In the footnotes, Assange has a warning for those who concentrate on government, rather than corporate, surveillance.
"There is an uncomfortable willingness among privacy campaigners to discriminate against mass surveillance conducted by the state to the exclusion of similar surveillance conducted for profit by large corporations," he writes.
"At the individual level, many of even the most committed privacy campaigners have an unacknowledged addiction to easy-to-use, privacy-destroying amenities like Gmail, Facebook, and Apple products. As a result, privacy campaigners frequently overlook corporate surveillance abuses. When they do address the abuses of companies like Google, campaigners tend to appeal to the logic of the market, urging companies to make small concessions to user privacy in order to repair their approval ratings.

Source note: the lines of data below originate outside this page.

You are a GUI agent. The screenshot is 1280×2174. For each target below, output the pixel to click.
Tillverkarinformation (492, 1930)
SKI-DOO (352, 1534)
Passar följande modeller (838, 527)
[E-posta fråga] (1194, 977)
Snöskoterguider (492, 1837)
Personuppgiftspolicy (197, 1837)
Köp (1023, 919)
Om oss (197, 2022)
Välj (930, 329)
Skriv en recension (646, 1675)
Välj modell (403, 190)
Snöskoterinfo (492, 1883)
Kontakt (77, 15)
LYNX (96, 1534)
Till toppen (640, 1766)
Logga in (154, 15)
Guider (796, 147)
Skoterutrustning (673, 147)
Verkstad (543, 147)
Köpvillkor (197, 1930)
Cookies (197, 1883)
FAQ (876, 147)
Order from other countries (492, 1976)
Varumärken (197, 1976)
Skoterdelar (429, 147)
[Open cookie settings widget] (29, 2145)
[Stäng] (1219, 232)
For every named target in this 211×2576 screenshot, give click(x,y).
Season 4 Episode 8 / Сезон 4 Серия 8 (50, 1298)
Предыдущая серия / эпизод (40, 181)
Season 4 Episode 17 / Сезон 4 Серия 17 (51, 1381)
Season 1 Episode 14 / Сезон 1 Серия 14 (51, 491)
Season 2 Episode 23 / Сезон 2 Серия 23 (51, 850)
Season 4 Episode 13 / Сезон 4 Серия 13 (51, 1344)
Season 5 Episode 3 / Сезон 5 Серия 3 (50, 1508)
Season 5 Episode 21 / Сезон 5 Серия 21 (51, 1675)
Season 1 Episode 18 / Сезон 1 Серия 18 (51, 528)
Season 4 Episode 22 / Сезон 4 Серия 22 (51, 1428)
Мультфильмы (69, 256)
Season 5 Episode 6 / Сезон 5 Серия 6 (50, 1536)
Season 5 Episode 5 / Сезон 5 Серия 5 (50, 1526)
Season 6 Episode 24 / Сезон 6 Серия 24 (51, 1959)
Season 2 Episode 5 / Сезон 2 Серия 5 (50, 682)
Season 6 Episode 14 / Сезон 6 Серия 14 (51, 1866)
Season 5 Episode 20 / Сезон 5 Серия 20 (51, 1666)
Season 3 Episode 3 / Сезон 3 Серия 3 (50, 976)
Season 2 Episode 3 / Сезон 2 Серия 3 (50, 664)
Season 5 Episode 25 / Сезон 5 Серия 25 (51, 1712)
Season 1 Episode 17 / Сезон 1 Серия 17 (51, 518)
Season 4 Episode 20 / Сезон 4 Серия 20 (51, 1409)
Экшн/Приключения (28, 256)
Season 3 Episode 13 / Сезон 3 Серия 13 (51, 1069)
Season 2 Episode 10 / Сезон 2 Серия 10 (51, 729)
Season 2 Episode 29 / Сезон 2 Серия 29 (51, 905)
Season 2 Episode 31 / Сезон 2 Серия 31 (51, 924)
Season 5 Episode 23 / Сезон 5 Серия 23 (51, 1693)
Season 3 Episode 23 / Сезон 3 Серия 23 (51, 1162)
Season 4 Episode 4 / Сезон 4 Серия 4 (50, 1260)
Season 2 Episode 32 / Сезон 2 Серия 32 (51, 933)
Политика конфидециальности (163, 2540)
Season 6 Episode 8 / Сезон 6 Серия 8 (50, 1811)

"There is the false assumption that market forces ensure that Silicon Valley is a natural government antagonist, and that it wants to be on the public’s side — that profit-driven multinational corporations partake more of the spirit of democracy than government agencies. Many privacy advocates justify a predominant focus on abuses by the state on the basis that the state enjoys a monopoly on coercive force... This view downplays the fact that powerful corporations are part of the nexus of power around the state, and that they enjoy the ability to deploy its coercive power, just as the state often exerts its influence through the agency of powerful corporations. The movement to abolish privacy is twin-horned. Privacy advocates who focus exclusively on one of those horns will find themselves gored on the other."
When Schmidt's book featuring his interview with Assange, called The New Digital Age, was eventually published last year, it "was not a serious attempt at future history", writes Assange. "It was a love song from Google to official Washington."
The book misquoted Assange, twisted his words and misrepresented his arguments. In doing so, it also warned its readers that “greater transparency in all things” is “a dangerous model”.
Clearly, it is an ethic Schmidt lives by.